Solving systems of equations

Once we have our work rate equations set up, the next step is to solve these equations systematically. In our problem, we have two such equations: the combined rate for all three painters and the combined rate for Dan and Edie. The first equation is: \(B + D + E = \frac{1}{10}\) and the second one is: \(D + E = \frac{1}{15}\).

These two equations form a system of linear equations. To solve them, we can use substitution or elimination methods. In this case, we substitute the value from one equation into the other. We know \(D + E = \frac{1}{15}\), so we can replace \(D + E\) in the first equation:
\(B + \frac{1}{15} = \frac{1}{10}\).

By isolating \(B\), we get \(B = \frac{1}{10} - \frac{1}{15}\). Simplifying this gives us the individual work rate of Beth. Solving systems of equations is a crucial algebraic skill that allows us to find individual components from combined information.

Algebraic problem solving

Algebra is the backbone of solving work rate problems. It helps us translate word problems into mathematical expressions and find solutions. In work rate problems, algebra lets us form equations that represent the relationships described in the problem. For instance, once we know the proportions of work done by each painter, algebraic manipulation helps us find their individual rates.

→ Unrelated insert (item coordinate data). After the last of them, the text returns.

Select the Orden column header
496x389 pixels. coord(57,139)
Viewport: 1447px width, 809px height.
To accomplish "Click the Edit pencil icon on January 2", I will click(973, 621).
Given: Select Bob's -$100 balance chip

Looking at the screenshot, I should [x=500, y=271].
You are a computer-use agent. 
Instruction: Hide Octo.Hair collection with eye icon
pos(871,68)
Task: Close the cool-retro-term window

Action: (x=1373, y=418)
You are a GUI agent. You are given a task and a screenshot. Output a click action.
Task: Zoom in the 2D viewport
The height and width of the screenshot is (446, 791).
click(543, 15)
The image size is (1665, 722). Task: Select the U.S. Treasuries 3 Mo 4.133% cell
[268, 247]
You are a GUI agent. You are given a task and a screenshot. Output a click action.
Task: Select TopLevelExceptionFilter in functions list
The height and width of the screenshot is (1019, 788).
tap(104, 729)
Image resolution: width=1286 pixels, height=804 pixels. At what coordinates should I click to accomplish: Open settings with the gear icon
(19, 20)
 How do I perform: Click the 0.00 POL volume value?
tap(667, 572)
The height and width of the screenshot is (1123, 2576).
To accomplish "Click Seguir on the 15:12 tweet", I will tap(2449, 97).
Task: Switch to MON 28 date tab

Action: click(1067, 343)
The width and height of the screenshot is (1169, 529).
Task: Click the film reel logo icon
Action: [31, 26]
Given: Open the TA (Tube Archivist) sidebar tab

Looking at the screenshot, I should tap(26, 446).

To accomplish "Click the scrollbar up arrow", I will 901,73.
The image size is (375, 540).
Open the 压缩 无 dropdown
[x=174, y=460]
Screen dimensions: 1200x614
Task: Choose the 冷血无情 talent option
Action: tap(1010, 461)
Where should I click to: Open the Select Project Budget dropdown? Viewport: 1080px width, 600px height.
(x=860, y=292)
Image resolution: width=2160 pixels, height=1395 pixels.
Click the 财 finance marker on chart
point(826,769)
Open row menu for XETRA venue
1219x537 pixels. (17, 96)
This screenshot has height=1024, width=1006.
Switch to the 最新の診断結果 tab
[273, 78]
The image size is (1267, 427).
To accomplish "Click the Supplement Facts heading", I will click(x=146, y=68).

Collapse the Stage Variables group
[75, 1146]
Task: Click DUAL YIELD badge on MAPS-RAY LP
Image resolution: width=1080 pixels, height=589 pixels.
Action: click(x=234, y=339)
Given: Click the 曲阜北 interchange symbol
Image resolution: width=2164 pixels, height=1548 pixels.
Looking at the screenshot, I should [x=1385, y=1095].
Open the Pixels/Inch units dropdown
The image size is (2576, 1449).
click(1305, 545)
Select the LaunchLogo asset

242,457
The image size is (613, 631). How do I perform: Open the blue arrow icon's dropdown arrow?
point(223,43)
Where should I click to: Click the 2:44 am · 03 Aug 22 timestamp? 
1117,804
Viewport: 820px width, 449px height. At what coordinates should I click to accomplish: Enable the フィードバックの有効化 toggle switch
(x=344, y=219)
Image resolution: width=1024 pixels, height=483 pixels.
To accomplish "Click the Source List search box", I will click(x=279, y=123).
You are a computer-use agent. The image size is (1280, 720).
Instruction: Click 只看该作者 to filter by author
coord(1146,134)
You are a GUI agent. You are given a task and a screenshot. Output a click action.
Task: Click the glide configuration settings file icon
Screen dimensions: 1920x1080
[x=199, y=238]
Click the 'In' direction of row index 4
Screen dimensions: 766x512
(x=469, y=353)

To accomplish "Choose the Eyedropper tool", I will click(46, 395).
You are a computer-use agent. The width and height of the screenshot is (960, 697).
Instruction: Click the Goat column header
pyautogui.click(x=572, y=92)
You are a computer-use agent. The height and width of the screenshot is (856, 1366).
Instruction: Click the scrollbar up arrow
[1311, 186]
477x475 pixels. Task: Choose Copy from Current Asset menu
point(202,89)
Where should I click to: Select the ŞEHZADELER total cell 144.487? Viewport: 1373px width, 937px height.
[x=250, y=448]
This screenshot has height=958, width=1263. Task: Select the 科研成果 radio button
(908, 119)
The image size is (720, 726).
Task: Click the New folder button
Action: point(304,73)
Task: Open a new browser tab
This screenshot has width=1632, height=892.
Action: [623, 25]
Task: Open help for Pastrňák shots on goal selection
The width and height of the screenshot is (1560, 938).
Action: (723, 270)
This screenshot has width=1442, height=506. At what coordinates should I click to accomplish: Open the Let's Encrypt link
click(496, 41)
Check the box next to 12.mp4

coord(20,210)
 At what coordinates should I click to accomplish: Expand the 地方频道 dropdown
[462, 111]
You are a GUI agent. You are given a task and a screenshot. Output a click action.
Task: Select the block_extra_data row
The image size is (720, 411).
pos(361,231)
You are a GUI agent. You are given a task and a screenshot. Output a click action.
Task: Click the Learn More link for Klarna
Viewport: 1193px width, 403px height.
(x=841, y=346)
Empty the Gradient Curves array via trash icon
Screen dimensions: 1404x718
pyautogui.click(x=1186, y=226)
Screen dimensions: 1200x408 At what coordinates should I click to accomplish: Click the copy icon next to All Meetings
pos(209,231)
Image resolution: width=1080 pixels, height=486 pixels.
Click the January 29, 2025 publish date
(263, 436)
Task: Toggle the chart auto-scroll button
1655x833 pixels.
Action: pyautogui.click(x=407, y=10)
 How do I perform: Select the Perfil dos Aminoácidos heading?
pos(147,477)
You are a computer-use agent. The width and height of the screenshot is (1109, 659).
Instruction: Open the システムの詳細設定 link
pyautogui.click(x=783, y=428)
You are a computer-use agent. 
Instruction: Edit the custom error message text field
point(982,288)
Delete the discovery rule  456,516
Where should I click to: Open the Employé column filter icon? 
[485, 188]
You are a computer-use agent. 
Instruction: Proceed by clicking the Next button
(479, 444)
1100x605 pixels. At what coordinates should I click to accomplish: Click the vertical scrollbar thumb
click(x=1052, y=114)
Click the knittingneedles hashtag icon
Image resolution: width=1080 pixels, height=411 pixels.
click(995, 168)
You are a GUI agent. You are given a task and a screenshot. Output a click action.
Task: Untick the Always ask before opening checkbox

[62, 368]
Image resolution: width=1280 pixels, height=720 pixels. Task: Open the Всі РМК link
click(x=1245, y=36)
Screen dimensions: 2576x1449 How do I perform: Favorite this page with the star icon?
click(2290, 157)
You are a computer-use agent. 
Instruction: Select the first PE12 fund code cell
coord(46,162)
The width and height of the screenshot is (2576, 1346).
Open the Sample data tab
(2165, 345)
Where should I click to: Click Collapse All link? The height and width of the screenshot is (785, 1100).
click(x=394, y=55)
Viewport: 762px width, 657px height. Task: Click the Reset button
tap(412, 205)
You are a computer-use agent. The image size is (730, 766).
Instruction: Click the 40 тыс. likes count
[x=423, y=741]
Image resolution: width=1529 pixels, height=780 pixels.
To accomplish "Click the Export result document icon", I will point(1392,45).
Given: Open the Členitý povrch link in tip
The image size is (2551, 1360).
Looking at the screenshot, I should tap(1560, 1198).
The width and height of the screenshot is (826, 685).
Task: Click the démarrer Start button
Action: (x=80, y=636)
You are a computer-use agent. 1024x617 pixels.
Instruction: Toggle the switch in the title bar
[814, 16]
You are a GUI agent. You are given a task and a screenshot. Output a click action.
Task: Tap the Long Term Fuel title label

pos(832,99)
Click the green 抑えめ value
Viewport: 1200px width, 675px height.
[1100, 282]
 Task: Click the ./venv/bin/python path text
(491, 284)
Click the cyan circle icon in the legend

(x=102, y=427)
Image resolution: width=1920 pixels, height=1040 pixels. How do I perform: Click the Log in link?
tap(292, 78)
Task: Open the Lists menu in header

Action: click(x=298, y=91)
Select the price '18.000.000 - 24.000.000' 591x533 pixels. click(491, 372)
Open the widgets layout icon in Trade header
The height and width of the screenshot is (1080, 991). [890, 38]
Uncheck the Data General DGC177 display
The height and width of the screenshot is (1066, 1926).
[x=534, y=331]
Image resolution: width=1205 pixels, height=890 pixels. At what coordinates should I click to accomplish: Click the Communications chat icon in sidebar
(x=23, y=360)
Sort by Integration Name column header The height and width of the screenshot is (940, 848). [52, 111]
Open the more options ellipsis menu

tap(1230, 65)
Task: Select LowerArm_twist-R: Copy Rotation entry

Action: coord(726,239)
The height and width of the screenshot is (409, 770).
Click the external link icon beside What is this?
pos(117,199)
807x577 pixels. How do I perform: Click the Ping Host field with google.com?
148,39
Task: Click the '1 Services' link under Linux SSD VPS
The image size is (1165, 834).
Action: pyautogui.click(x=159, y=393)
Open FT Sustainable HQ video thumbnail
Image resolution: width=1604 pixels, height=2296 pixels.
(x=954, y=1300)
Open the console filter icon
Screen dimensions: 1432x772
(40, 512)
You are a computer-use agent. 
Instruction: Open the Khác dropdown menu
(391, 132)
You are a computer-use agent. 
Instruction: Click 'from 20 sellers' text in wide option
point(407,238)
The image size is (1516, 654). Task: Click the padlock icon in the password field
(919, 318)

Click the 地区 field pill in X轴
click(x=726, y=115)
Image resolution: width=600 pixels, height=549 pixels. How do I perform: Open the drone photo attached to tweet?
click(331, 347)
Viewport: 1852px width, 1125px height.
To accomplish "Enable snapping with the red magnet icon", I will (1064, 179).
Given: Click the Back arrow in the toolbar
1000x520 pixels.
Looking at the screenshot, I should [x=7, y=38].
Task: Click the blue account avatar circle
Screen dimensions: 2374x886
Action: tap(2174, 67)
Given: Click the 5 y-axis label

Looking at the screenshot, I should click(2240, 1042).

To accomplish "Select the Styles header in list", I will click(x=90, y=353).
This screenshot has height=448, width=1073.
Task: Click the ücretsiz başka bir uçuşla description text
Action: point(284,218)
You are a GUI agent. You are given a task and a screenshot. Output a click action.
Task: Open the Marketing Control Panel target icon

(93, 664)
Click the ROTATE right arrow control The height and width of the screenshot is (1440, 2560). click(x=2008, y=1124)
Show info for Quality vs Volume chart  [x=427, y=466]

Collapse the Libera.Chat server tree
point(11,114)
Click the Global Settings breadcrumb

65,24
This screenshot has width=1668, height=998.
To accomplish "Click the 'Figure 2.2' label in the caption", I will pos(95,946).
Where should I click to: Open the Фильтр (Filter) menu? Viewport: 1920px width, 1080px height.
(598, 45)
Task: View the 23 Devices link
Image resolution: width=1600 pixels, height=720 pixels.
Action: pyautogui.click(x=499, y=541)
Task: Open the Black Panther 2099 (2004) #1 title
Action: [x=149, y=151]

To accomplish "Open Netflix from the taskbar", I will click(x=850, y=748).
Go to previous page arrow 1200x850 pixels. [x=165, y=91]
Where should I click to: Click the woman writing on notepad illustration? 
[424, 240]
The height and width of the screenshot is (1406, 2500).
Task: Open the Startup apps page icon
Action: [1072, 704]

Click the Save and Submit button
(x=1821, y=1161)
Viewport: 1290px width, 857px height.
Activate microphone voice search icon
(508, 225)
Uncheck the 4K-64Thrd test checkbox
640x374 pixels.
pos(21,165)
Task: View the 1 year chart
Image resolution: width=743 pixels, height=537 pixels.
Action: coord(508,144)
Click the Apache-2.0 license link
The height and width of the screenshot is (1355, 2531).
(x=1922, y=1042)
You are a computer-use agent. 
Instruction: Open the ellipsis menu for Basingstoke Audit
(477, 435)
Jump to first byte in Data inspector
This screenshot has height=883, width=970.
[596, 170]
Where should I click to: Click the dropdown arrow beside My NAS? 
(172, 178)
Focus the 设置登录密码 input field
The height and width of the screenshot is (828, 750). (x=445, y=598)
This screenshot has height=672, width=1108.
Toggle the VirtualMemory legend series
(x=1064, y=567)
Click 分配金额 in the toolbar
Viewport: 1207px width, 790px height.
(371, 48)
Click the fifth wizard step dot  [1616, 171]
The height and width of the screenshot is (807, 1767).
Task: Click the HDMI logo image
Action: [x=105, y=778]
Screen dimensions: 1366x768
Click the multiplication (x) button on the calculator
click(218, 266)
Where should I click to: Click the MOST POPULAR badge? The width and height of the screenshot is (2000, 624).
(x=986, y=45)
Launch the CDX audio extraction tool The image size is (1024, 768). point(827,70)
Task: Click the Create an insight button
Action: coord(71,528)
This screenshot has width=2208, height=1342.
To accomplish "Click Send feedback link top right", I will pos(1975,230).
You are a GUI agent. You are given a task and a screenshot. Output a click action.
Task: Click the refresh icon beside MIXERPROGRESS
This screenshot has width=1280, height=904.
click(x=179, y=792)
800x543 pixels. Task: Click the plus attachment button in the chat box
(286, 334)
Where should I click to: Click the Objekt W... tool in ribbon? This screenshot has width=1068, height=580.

From our equations, after finding \(B\)'s value, we use the second equation to solve for \(D\). If \(B = \frac{1}{30}\), then substituting into \(B + D = \frac{3}{40}\) helps us isolate and solve for \(D\).

When we reach the calculated rate for Dan as \(\frac{1}{24}\), using it in \(D + E = \frac{1}{15}\) makes it possible to solve for \(E\). Algebraic problem-solving involves these iterative steps to simplify and solve for unknowns efficiently.

Combined work rates

Understanding combined work rates is fundamental in work rate problems. It is about knowing how individual rates add up when working together. For example, Beth, Dan, and Edie's combined work rate together can paint the house in 10 hours, denoted as \(B + D + E = \frac{1}{10}\).

When only Dan and Edie are working, their combined rate is recognized as \(D + E = \frac{1}{15}\). These parts are critical to determining how each person's contribution influences the total. Suppose after working together for some time, the remaining work is completed by fewer workers; this scenario also needs understanding of combined rates.

When Edie leaves after 4 hours, Beth and Dan complete the remaining \(\frac{3}{5}\) of the house in 8 hours. Their combined rate thus becomes \(\frac{3}{5} / 8 = \frac{3}{40}\). Recognizing how combined work rates change based on team members and calculating individual contributions help solve such multi-step problems.